Kim Sejin, Kazmierski Michal, Qu Kevin, Peoples Jacob, Nakano Minoru, Ramanathan Vishwesh, Marsilla Joseph, Welch Mattea, Simpson Amber, Haibe-Kains Benjamin
Princess Margaret Cancer Centre, University Health Network, Canada, Toronto, ON, Canada.
Department of Medical Biophysics, University of Toronto, Toronto, ON, Canada.
F1000Res. 2025 Feb 7;12:118. doi: 10.12688/f1000research.127142.3. eCollection 2023.

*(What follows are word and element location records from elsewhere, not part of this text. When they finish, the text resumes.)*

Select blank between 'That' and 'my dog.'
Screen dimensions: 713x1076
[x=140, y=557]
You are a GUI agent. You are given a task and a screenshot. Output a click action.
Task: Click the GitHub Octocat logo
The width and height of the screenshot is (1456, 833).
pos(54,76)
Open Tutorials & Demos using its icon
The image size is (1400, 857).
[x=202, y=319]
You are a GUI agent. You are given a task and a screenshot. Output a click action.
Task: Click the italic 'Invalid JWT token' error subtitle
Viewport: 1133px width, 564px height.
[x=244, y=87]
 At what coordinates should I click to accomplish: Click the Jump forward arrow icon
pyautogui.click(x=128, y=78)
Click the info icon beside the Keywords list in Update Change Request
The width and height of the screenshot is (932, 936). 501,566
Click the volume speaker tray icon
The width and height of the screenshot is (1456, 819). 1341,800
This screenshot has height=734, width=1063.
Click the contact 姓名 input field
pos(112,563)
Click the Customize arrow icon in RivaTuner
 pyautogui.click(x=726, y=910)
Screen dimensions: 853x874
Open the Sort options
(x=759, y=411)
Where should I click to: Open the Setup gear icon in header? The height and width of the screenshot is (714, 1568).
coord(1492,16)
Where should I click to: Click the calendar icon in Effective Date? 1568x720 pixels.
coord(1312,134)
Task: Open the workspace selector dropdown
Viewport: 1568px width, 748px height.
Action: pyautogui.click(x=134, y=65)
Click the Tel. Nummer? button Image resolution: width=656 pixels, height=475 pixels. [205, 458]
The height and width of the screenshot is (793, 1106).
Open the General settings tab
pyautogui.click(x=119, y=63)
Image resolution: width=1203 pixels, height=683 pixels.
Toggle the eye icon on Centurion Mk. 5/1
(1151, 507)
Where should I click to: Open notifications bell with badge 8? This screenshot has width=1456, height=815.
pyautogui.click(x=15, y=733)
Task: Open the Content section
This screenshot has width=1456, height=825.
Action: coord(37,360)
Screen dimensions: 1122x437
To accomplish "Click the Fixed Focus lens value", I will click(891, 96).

Machine learning and AI promise to revolutionize the way we leverage medical imaging data for improving care but require large datasets to train computational models that can be implemented in clinical practice. However, processing large and complex medical imaging datasets remains an open challenge.
To address this issue, we developed Med-ImageTools, a new Python open-source software package to automate data curation and processing while allowing researchers to share their data processing configurations more easily, lowering the barrier for other researchers to reproduce published works.
We have demonstrated the efficiency of Med-ImageTools across three different datasets, resulting in significantly reduced processing times.
The AutoPipeline feature will improve the accessibility of raw clinical datasets on public archives, such as the Cancer Imaging Archive (TCIA), the largest public repository of cancer imaging, allowing machine learning researchers to process analysis-ready formats without requiring deep domain knowledge.
机器学习和人工智能有望彻底改变我们利用医学影像数据改善医疗护理的方式,但需要大型数据集来训练可在临床实践中实施的计算模型。然而,处理大型复杂的医学影像数据集仍然是一个悬而未决的挑战。
为解决这一问题,我们开发了Med-ImageTools,这是一个新的Python开源软件包,用于自动进行数据管理和处理,同时使研究人员能够更轻松地共享其数据处理配置,降低其他研究人员重现已发表作品的难度。
我们已经在三个不同的数据集上展示了Med-ImageTools的效率,从而显著缩短了处理时间。
自动管道功能将提高公共档案库(如最大的癌症影像公共存储库癌症影像存档(TCIA))上原始临床数据集的可访问性,使机器学习研究人员无需深厚的领域知识就能处理可供分析的格式。